それから、枝野先生なんですけれども、お聞きすればするほど我々の案と本当に変わらないんじゃないのかな。骨格ですよ、骨格は変わらないんじゃないのかなという認識を持たせていただくんです。
今の報酬比例の部分に関して申せば、要は設計の仕方がどちらが信頼性があるかというだけの話であって、こちらも将来推計。ただ、こちらは有限均衡方式で百年というような長い期間を見ておりますから、そこはそちらがどれぐらいの長さを見ておるかわかりませんので対比できませんけれども、基本的に、目標とする期間の中においてどう均衡させていくかということを考えれば、全く同じ内容なんであろうなというふうに思います。
少子化になったときの対応はお互いに苦しい。いや、今以上に極端な少子化が進めば、やはりこれは、そのときの受給者の方々なのか、それとも保険料の負担者の方々になるのかわかりませんけれども、つらい思いをされる可能性というのはあるんであろうなというふうには思いますけれども、しかしながら、基本的な設計としてはそれほど変わらないんじゃないのかなという認識を持たせていただきました。
違うのは多分、年金の一元化という中で、今の国民年金のグループの方々が報酬比例の中に取り込まれるという部分、それからもう一つは、個人単位の年金の積立制度と、こちらは、厚生年金、被用者年金の方は世帯単位になっておりますから、ここら辺は違うと思いますけれども、ここら辺を解決していきますと、私が以前思っておりました、一番初めに直観的に感じました民主党案というのは、この間、若干岡田党首がそのようなニュアンスを言われたんですけれども、基礎年金の消費税化、要するに、保険料を払わなくてもだれだってフリーライダーで年金がもらえるんだと。我々は、こういう発想は、生活保護との違いがよくわかりませんし、これは年金制度ではない、つまり公的扶助になってしまいますので、我々は明確に反対を言っております。

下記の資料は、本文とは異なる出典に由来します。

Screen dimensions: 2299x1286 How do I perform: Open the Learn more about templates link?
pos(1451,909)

ただ、今の枝野先生のお話を聞く限りでは、保険料を納めることが最低保障年金をもらえる条件になるんだという話でありますから、ここも、我々が言っておる定額制であるか、あとは定率制であるかという違いはありますけれども、骨格はそう違わないんではないのかな。

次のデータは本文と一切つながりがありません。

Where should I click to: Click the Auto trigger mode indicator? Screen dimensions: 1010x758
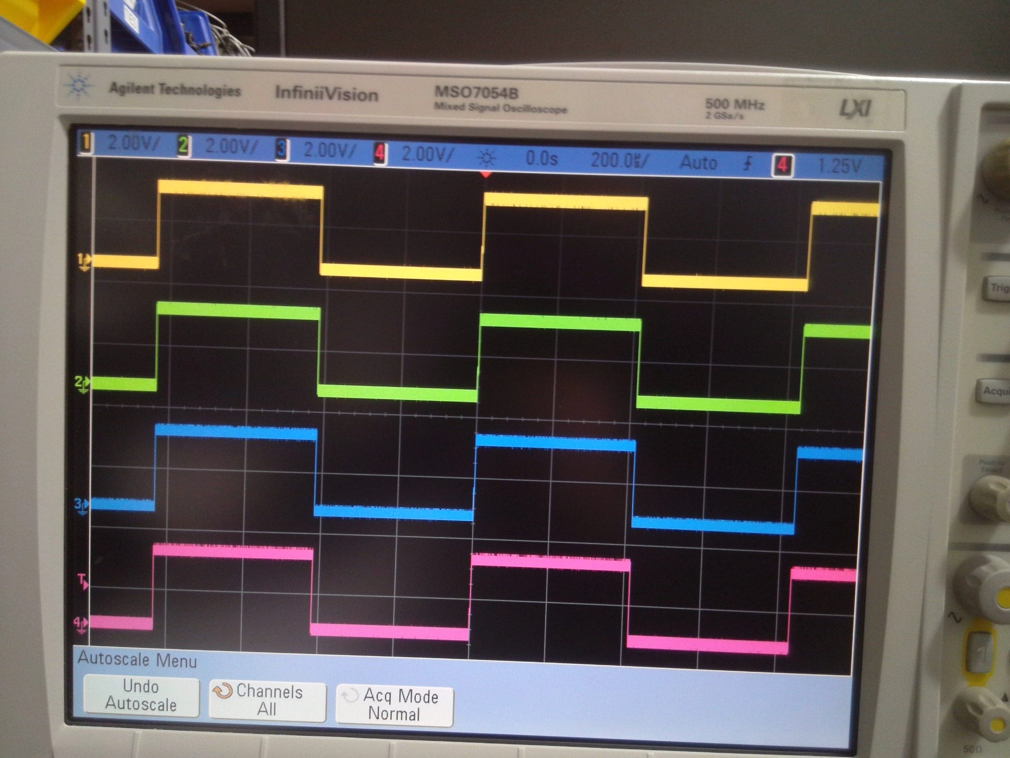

ですから、そういう意味からいたしますと、今まで不幸なことにお互いにちょっと意見のぶつかり合いがあったのは事実でありますし、我々といたしましても十二分に民主党の案を勉強していなかったという部分もあると思います。これからぜひとも民主党の、ただ単に難癖をつけるわけじゃありませんから、民主党の詳細をいろいろとこれからも質問させていただいて、我々がわからない部分を教えていただきたいと思います。

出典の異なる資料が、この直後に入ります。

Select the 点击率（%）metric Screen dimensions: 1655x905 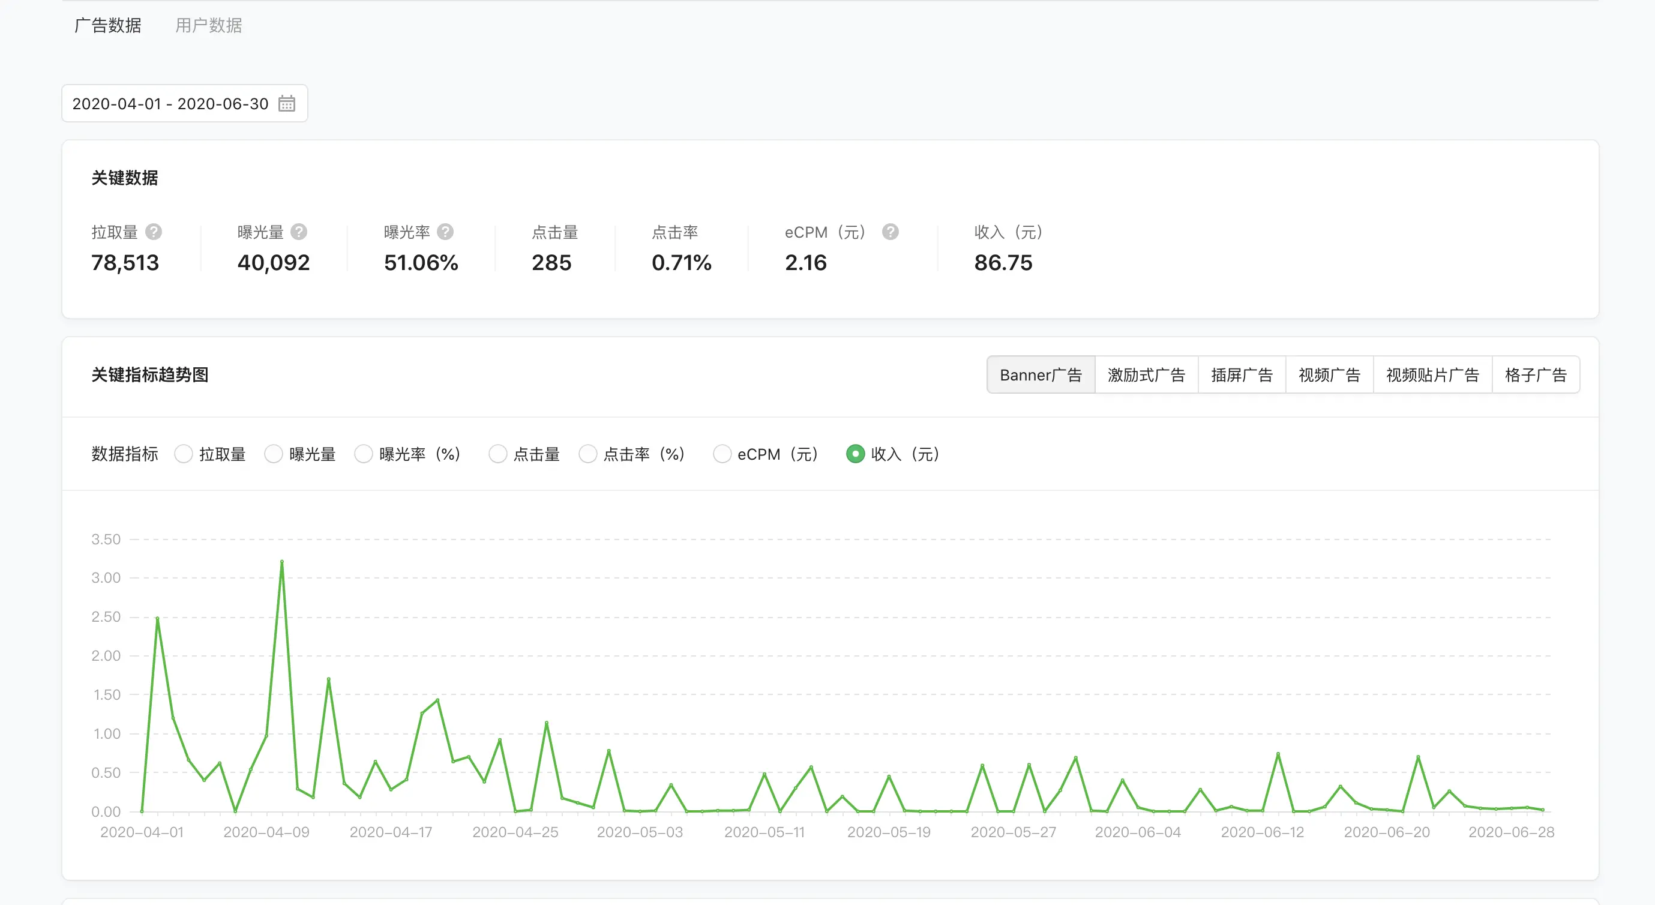coord(588,454)
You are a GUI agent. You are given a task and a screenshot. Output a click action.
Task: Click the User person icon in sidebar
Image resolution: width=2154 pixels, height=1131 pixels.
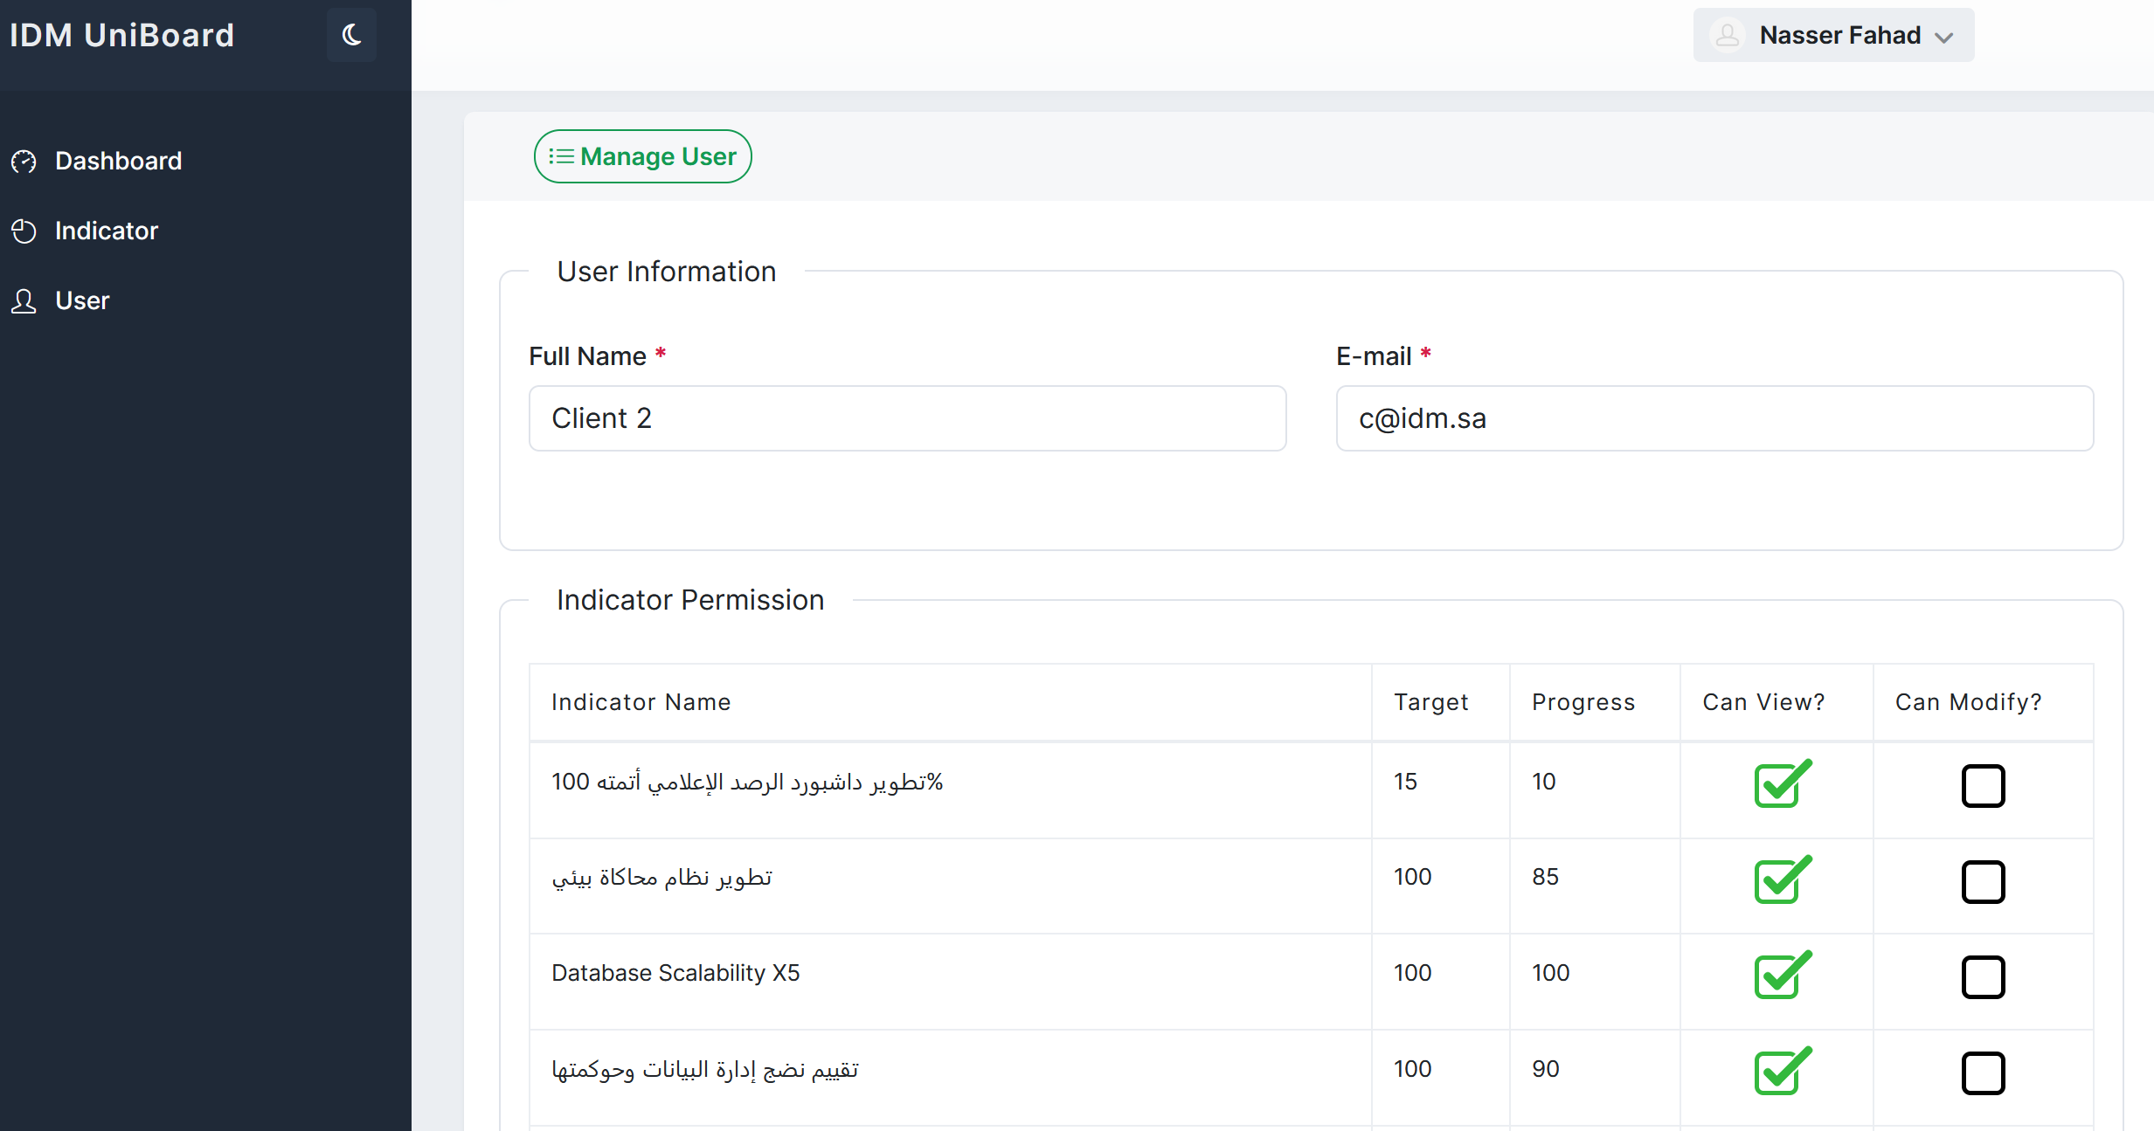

我々の案が我々もベストだと思っていないんです。ただ、我々は、過去を引きずりながら、どうやってこれから年金制度を維持していくかと考えた場合に、リセットして新しい案をつくるそのリスクというものを考えますと、やはり今の制度をマイナーチェンジしていった方が、国民にとって安心、安全という意味では御理解いただけるんであろうなという立場に立つんですが、もし民主党の案が、我々が理解する中において、これはいい案だという話になれば、それは全く民主党の案と我々はけんかし続けるという話じゃございませんので、そこはこれから詳細ないろいろな制度設計というものをお知らせいただければありがたいというふうに思います。